LEO: Dual Practice — Title Insurance, LE Op. 1097


    Dual Practice — Title Insurance — Attorney Client — Disclosure.


    July 11, 1988


    You state that you have received a proposal from a title insurance company wherein the title insurance company would agree that your office could, under certain circumstances, issue title insurance binders. You would not be a licensed agent of the title insurance company, but your title opinions would be accepted by the company in connection with the issuance of the company's policies of title insurance. Both you and the title insurance company believe that it would be mutually advantageous for the parties for you to prepare and issue the title binders on those titles you examine.


    The title company would appoint you as its validating officer and would authorize you to countersign its binders. You would agree that every binder issued in this manner would set forth all exceptions to the title disclosed by the examination. You would also agree, as validating officer, to countersign binders upon application by any other approved attorney in the area, in which instance you would be able to rely upon the examination of the approved attorney. You would further agree to promptly forward to the title insurance company a copy of all binders. You state that you would receive no compensation under this agreement.


    You wish to know whether or not this arrangement is proper.


    Disciplinary Rule 5-101(A) states, “A lawyer shall not accept employment if the exercise of his professional judgment on behalf of his client may be affected by his own financial, business, property, or personal interests, except with the consent of his client after full and adequate disclosure under the circumstances.”

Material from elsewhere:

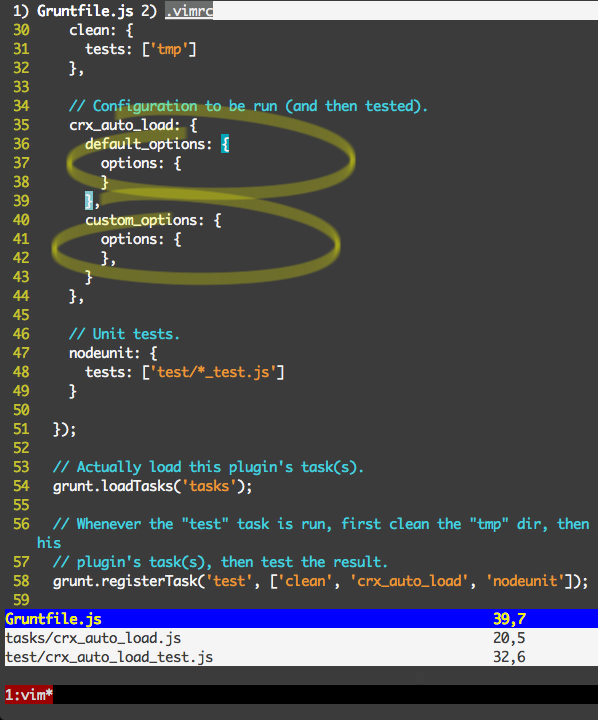Click the default_options key
The width and height of the screenshot is (598, 720).
[145, 144]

    In LE Op. 187, the Council of the Virginia State Bar stated as follows: “DR:5-101(A) does not absolutely bar any attorney from undertaking employment when the attorney has a personal or financial interest in the subject matter of the representation. The attorney cannot undertake the representation unless the client consents to the employment of the attorney, after the attorney explains fully the attorney's interests in the representation. Absent an absolute prohibition against such conduct by the Code of Professional Responsibility, the Committee does not believe it can bar through an ethics opinion that which appears to be permitted by DR:5-101(A) upon proper disclosure. In the Committee's opinion, if the attorney's disclosure is such that his client is able to make an informed decision, then the disclosure is adequate. The Committee is of the opinion that all doubts regarding the sufficiency of the disclosure must be resolved in favor of the client, and against the attorney, since it is the attorney who seeks to profit from the advice given his client.”


    The reasoning set forth in LE Op. 187 was reaffirmed in LE Op. 1072.


    Based upon the above-cited opinions, the Committee believes that the arrangement as set forth in your letter is not improper, as long as your client consents to your representation after full and adequate disclosure is made to your client of this arrangement.